> [EXERCISE]: Starting at the line that holds "Expresso de Fafe (186, 241)", copy every line exactly through the end of the data, and no others.

> [EXERCISE INPUTS]:
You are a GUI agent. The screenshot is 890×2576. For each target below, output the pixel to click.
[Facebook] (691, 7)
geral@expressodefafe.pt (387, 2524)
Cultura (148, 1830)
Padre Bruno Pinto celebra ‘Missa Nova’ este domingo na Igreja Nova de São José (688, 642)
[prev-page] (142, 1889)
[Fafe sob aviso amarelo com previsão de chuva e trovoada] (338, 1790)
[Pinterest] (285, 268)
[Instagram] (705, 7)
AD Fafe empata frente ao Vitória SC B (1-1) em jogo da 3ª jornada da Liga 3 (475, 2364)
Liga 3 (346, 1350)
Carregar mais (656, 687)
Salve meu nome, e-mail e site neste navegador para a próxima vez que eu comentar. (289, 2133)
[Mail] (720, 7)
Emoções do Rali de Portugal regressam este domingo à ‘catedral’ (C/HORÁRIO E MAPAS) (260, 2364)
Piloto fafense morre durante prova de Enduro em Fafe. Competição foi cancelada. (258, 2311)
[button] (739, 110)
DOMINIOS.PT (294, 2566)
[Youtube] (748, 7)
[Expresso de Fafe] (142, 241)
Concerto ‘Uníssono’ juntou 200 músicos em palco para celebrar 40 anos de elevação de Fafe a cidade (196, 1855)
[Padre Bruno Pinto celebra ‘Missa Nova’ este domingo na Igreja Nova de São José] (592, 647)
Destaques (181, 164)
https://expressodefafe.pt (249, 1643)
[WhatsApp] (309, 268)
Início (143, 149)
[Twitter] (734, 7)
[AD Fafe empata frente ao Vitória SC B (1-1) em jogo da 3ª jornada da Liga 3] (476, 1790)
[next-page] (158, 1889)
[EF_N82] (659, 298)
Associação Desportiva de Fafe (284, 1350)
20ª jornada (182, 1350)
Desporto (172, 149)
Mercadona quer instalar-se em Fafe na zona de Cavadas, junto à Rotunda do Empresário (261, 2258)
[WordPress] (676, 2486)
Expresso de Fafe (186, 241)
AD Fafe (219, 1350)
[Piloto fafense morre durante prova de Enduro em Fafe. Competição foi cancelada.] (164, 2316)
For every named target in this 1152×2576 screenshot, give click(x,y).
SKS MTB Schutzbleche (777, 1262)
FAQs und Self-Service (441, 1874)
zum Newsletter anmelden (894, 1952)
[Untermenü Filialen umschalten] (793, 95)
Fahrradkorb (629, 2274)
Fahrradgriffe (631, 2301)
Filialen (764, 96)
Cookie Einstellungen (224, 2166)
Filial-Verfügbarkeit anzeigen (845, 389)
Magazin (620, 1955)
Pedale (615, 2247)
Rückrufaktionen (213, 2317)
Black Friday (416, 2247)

> [TASK SOLUTION]:
Expresso de Fafe (186, 241)
AD Fafe (219, 1350)
[Piloto fafense morre durante prova de Enduro em Fafe. Competição foi cancelada.] (164, 2316)
For every named target in this 1152×2576 screenshot, give click(x,y).
SKS MTB Schutzbleche (777, 1262)
FAQs und Self-Service (441, 1874)
zum Newsletter anmelden (894, 1952)
[Untermenü Filialen umschalten] (793, 95)
Fahrradkorb (629, 2274)
Fahrradgriffe (631, 2301)
Filialen (764, 96)
Cookie Einstellungen (224, 2166)
Filial-Verfügbarkeit anzeigen (845, 389)
Magazin (620, 1955)
Pedale (615, 2247)
Rückrufaktionen (213, 2317)
Black Friday (416, 2247)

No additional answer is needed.